Last edited 09 Jan 2020

Shipping containers in construction

Boxpark.JPG

Boxpark Croydon.

Contents

[edit] Introduction

Industry around the world, including construction, has been transformed by containerisation, which uses a system of standardised ISO containers as part of a system of intermodal cargo transport.

The containers, sometimes called shipping containers or ISO containers, can carry virtually any product, from furniture to cladding systems, and from steel beams to kitchen utensils. They can be loaded onto trucks, wagons, trains and ships for transport over long distances and can be easily transferred between the various transport modes. All handling is mechanised by fork-lift trucks and cranes.

Computer software enables the numbering and tracking of all containers and the location of any unit is known at any particular time.

The current system originated in the aftermath of WW2. The modern container used almost universally today was designed in 1956 by Malcolm Maclean, an American truck businessman. The consequences of this innovation proved to be dramatic on a global scale. Use of the container eliminated the manual sorting involved with most shipments, many dock workers globally were made redundant, while the need for warehousing was vastly reduced.

Containerisation has significantly lowered freight charges and reduced port-handling costs. Today, around 90% of non-bulk cargo is transported on container ships. Containers which can be transported safely, efficiently and more securely over long sea voyages have therefore greatly reduced the cost of international trade, have transformed global logistics and have proved crucial to fuelling the post-WW2 boom. It is said that every manufactured item that is used by consumers spends some time in a container.

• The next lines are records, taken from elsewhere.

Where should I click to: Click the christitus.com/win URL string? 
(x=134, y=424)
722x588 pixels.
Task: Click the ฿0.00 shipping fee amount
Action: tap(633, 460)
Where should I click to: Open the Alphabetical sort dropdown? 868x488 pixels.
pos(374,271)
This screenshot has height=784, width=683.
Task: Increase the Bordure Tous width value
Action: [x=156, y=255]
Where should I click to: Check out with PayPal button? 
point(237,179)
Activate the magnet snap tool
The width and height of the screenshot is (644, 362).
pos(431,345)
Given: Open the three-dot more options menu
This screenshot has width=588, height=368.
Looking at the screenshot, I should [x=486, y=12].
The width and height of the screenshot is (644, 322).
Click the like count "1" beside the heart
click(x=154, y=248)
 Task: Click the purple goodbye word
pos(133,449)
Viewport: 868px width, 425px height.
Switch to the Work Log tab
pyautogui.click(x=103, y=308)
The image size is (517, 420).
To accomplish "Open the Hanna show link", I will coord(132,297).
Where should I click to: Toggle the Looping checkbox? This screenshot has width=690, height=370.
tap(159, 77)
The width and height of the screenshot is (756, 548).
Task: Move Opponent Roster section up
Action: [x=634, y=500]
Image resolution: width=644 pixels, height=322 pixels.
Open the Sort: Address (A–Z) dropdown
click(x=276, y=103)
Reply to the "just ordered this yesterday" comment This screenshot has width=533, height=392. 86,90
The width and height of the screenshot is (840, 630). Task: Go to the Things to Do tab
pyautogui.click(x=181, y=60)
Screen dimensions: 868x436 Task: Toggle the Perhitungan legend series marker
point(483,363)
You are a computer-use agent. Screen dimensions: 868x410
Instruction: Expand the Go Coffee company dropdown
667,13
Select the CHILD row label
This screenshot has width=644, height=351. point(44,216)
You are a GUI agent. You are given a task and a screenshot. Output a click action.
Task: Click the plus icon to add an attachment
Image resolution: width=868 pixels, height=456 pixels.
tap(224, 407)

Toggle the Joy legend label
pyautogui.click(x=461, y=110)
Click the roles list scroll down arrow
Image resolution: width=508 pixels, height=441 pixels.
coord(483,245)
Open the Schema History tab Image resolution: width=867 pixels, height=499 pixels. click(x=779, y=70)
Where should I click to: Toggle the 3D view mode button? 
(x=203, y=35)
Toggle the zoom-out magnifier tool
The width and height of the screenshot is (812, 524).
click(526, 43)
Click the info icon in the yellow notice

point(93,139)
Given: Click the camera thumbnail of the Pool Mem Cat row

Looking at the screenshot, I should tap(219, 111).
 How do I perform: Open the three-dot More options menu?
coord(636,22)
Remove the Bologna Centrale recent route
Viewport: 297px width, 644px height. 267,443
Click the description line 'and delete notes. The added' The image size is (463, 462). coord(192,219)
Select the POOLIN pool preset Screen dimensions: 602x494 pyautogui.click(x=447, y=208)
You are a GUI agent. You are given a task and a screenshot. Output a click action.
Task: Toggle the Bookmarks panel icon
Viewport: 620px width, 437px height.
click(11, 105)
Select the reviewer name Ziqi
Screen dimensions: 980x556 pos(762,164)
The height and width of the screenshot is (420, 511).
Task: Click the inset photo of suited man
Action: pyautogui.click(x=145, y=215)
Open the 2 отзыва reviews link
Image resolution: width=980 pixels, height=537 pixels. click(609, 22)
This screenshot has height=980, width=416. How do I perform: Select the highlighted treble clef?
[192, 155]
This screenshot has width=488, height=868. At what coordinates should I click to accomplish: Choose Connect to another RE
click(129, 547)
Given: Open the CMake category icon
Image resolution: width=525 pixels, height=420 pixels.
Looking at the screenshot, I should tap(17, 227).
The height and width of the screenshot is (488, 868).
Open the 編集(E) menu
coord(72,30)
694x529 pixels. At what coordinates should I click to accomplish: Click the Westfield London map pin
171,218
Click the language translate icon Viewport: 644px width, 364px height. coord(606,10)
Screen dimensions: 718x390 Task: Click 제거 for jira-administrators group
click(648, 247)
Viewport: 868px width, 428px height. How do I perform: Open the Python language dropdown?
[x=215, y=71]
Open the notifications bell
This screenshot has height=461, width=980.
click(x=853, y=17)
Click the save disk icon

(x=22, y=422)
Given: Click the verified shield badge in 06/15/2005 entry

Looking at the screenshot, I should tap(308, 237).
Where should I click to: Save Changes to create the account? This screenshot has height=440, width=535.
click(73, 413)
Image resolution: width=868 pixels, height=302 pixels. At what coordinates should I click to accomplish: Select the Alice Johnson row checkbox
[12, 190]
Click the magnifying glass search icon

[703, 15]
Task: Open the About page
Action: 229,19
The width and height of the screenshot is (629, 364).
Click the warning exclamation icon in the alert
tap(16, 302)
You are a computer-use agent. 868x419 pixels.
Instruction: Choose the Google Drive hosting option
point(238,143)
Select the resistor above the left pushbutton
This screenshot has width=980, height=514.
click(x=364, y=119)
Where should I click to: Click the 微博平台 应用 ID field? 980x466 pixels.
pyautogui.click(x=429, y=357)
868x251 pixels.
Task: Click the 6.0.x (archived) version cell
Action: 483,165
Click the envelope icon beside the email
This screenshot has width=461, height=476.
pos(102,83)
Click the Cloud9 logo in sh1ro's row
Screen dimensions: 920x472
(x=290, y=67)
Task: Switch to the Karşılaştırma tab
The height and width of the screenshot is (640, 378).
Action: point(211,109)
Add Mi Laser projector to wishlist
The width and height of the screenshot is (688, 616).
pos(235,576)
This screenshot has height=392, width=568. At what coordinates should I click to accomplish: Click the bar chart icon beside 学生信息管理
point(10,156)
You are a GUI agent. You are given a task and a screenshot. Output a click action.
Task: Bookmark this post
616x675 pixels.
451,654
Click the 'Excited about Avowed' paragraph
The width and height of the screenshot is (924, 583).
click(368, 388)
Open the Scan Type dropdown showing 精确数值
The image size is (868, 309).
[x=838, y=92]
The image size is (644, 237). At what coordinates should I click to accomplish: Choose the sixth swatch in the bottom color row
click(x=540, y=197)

Typically made of corrugated heavy-gauge steel, the container’s size would eventually be set by international standards between 1968 and 1970. There are two industry-standard lengths:

  • 20ft (6.1m) external length (ext. height = 2.59m; ext. width = 2.44m)
  • 40ft (12.2m) external length (ext. height = 2.59m; ext. width = 2.44m)
  • An empty 20ft standard container weighs 2,160kg (40ft = 3,750kg).

[edit] Getting bigger

Recent years have seen the introduction of slightly larger sizes: 20ft high cube and 40ft high cube shipping containers which are becoming more popular. They are both 2.9m high and have the same width as the standard units.

The 20ft standard size has become the standard measure not only of containers but also of ships’ cargo capacities. These are cited mostly in the number of twenty-foot equivalent units (TEUs), or twenty-foot containers that can be carried. In 1968, the first TEU containership (the Japan-registered de Hakone Maru) could carry 752 TEU containers.

[edit] Other uses for containers

In recent years, containers have been used either as single or multiple units to create micro homes and other accommodation. The continuous welded steel sides and top can provide a waterproof structure. They can also be converted to provide new offices, classrooms, mini-restaurants and food stalls, workshops and self-storage units.

Much of this is facilitated by the structural strength and free-standing properties of a shipping container. This allows them to be stacked one on top of another and serviced by added external staircases and landings.

See Container City for an innovative use of containers in East London

However, it is questionable whether this is a good use of a product that is not intended for habitation. Container units require considerable adaptation to be suitable for occupation, including the installation of windows and doors, ventilation, insulation and so on. Modular buildings which are designed specifically to be occupied might provide a more suitable (although less fashionable) alternative.